Provided data -
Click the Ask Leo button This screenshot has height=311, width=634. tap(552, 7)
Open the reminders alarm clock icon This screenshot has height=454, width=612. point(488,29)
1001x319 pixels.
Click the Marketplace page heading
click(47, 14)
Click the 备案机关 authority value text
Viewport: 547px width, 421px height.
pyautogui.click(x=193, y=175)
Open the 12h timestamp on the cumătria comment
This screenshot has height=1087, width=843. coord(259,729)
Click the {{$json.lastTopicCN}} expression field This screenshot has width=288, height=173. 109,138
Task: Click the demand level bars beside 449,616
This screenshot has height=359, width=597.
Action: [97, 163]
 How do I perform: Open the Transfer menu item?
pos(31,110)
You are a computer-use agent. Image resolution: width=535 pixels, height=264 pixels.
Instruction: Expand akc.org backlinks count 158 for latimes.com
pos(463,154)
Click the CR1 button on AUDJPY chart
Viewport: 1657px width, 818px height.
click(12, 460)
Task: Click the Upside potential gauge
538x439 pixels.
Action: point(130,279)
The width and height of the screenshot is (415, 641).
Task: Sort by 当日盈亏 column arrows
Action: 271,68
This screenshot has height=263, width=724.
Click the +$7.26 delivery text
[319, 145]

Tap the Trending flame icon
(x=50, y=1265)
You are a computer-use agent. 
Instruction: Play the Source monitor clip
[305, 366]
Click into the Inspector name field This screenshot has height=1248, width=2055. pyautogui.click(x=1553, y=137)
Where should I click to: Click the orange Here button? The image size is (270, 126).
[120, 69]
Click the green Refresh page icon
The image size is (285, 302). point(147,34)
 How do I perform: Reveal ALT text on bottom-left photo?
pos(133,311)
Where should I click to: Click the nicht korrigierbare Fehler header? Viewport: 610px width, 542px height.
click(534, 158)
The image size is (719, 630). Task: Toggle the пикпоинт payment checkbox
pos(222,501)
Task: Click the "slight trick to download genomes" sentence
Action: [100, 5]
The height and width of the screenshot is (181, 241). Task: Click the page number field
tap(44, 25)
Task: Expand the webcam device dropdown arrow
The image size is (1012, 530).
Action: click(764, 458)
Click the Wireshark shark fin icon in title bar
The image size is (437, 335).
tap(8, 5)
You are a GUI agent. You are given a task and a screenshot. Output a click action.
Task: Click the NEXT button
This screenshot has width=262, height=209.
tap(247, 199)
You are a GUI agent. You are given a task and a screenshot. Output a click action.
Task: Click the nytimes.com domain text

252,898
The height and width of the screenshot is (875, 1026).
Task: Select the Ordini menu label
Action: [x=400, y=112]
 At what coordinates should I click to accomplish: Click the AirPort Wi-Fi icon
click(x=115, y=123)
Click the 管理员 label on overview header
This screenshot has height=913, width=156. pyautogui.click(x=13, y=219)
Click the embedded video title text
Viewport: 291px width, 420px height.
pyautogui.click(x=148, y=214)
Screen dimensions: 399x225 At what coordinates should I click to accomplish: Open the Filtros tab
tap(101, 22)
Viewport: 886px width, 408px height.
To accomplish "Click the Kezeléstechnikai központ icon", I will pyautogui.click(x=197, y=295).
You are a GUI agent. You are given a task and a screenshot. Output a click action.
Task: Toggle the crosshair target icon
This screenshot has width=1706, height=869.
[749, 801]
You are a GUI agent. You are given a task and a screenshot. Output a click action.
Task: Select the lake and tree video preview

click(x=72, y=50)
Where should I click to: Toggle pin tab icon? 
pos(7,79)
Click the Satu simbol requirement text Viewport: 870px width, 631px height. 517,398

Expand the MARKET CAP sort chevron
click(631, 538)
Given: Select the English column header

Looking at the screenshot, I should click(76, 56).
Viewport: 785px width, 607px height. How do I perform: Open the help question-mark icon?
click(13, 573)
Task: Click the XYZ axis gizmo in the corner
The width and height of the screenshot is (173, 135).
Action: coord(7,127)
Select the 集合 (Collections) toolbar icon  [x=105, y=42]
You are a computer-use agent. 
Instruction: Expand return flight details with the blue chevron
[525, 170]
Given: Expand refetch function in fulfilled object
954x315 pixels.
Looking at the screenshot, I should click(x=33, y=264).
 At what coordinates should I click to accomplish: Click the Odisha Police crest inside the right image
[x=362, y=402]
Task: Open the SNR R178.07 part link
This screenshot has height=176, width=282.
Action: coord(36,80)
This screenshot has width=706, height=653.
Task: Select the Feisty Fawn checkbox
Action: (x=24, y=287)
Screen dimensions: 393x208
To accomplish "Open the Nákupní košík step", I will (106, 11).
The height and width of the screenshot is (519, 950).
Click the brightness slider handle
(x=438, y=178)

What this task involves - Each line of the entries above that has the word "will" is to be copied.

Expected answer -
To accomplish "Click the Kezeléstechnikai központ icon", I will pyautogui.click(x=197, y=295).
To accomplish "Open the Nákupní košík step", I will (106, 11).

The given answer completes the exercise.